Patents are valid for about 20 years. But Bengio et al used NNs to predict the next word back in 2000:
https://papers.nips.cc/paper_files/paper/2000/file/728f206c2a01bf572b5940d7d9a8fa4c-Paper.pdf
So this idea is old. Only some specific architectural aspects are new.
I knew this is how patents were supposed to work in theory, but I also assumed that the actual practice is different. People complain about patent trolls, patents being granted for trivial applications of existing ideas, patent claims written in a maximally vague way that later allows lawyers to claim that they apply to all kinds of things that the patent owner didn’t even think about at the time, etc.
Amazon had “one click” patented, how did that promote the progress of science and useful arts?
All of these things indeed happen, but if they get resolved, this tends to happen in subsequent litigation for patent infringement, in which the party that gets accused of infringing raises the defense of invalidity, which then gets resolved by factfinders and courts.
In practice, it is relatively easy to get a patent approved because this is initially[1] not an explicitly adversarial process: the PTO (Patent and Trademark Office, in the US) simply reviews your patent claim and says ‘yes’/‘no’ without usually getting direct input from your competitors/adversaries/random other people that might publicly assert your patent is nonsense. But a patent alone does not physically cause most meaningful stuff to happen: in order to actually exclude others from making, buying, or selling the invention, you need to file a specific cause of action in court. And that’s when the bogus patent claims are usually brought down (if the alleged infringer fights back): they are superficially reasonable enough to get past the PTO, but not past an explicitly adversarial process in which the opponent’s attorney explains to an unbiased and experienced judge why the patent is invalid.
So what’s the whole deal about patent trolls and other stuff like that? Well, it goes back to a clause I wrote in my first paragraph: “if they get resolved.” Note that, in the story I told above, it might be easy to defeat a bogus patent in court, but you must generally still go to court in the first place. And this is a significant deterrent in many situations because of the necessary investments of time and resources, such as money.

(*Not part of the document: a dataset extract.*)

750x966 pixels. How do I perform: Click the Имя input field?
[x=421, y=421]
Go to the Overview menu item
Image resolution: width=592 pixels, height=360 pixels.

This becomes particularly prohibitive given the American rule that governs most situations that arise in the US and basically says that each party is responsible for paying its own attorney’s fees (barring exceptional circumstances), regardless of who wins the case.
So patent trolling persists not because terrible patents routinely survive close scrutiny, but instead because, at least sometimes, it successfully bullies rightful opponents to the patent by disincentivizing them from even making their case.
There are statutes providing for reexaminations of patents after they get approved, but in practice this doesn’t seem to dispose of the majority of contentious issues in this area.
OK, now it seems to me that the nature of the patent battle is different when it is “inventor vs inventor” or “corporation vs corporation”.
In a “corporation vs corporation” battle, stupid patents are destroyed at the court.
In an “inventor vs inventor” battle, if the first inventor becomes a successful entrepreneur (or joins forces with one), it becomes an asymmetric “corporation vs other inventors” battle, and the other inventors lose.
So I guess the answer to my original question is: because this time, multiple corporations immediately saw that this is going to be super profitable, so they keep each other in check.
(I suppose if there was some genius in a garage with some revolutionary ideas trying to compete with the established AI companies, he would still get asymmetrically squashed like a bug… maybe using patents, maybe something else.)